What’s the Big Deal
About ‘Service Standards?’
Executive Vice President
(This article appears in the March-April 2014 issue of The American Postal Worker magazine.)
On Jan. 24, 2014, Postmaster General Patrick Donahoe announced a postponement of the second round of cuts to service standards, which were scheduled to take effect Feb. 1.
When and if the changes are implemented, the new service standards will end all overnight delivery of first-class mail. Previously implemented cuts in service standards have already drastically slowed down the mail, to the detriment of the postal public and postal workers.
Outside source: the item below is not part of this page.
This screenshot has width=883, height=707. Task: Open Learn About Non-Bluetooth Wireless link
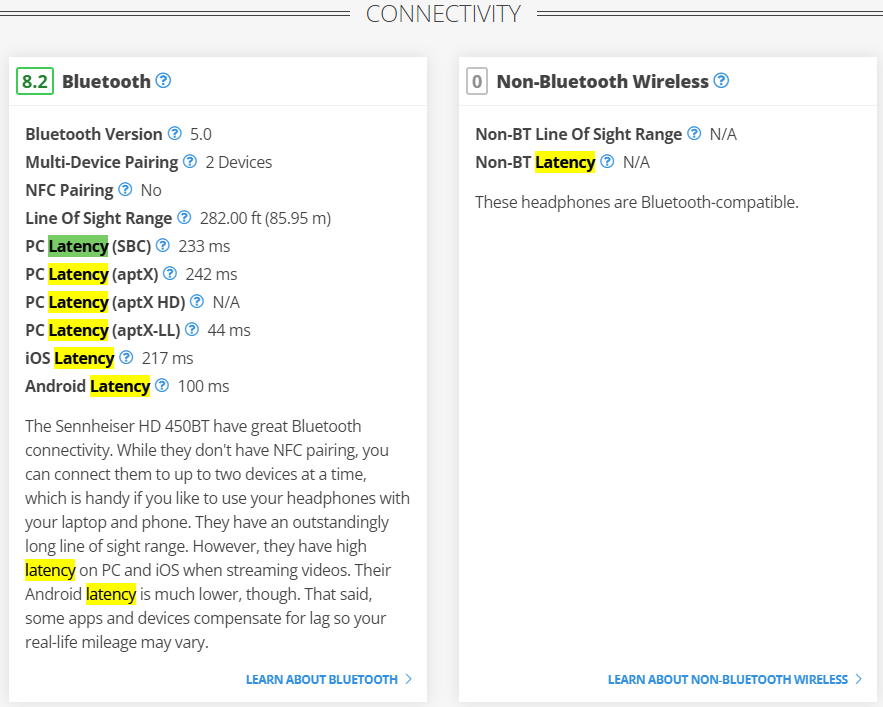(728, 679)
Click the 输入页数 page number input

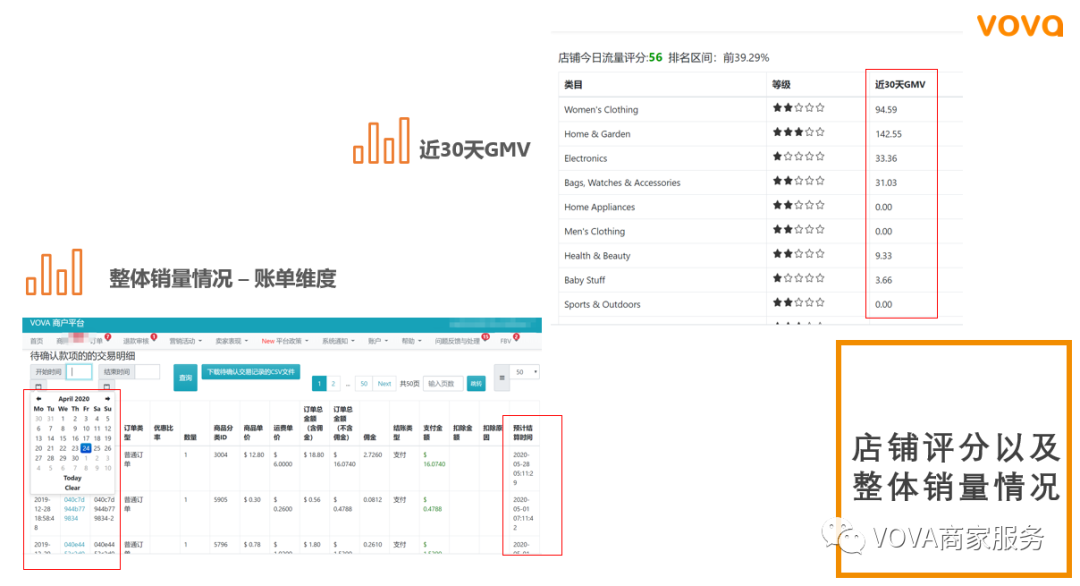tap(444, 384)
So, although the announcement didn’t restore needed service, it was still welcome news. While the moratorium is not a cancellation, we know two things:
To make sure there is no future “relaxing” of service standards, we cannot relax our struggle. We must be prepared for battle.
Why They’re Important
The public certainly understands the impact of eliminating six-day delivery. But when reduced service standards are discussed, the impact is not readily understood.
Simply put, “service standards” refers to the level of service our customers can expect to receive. Specifically, it represents the Postal Service’s commitment regarding how many days it should take a letter or package to get from point A to point B.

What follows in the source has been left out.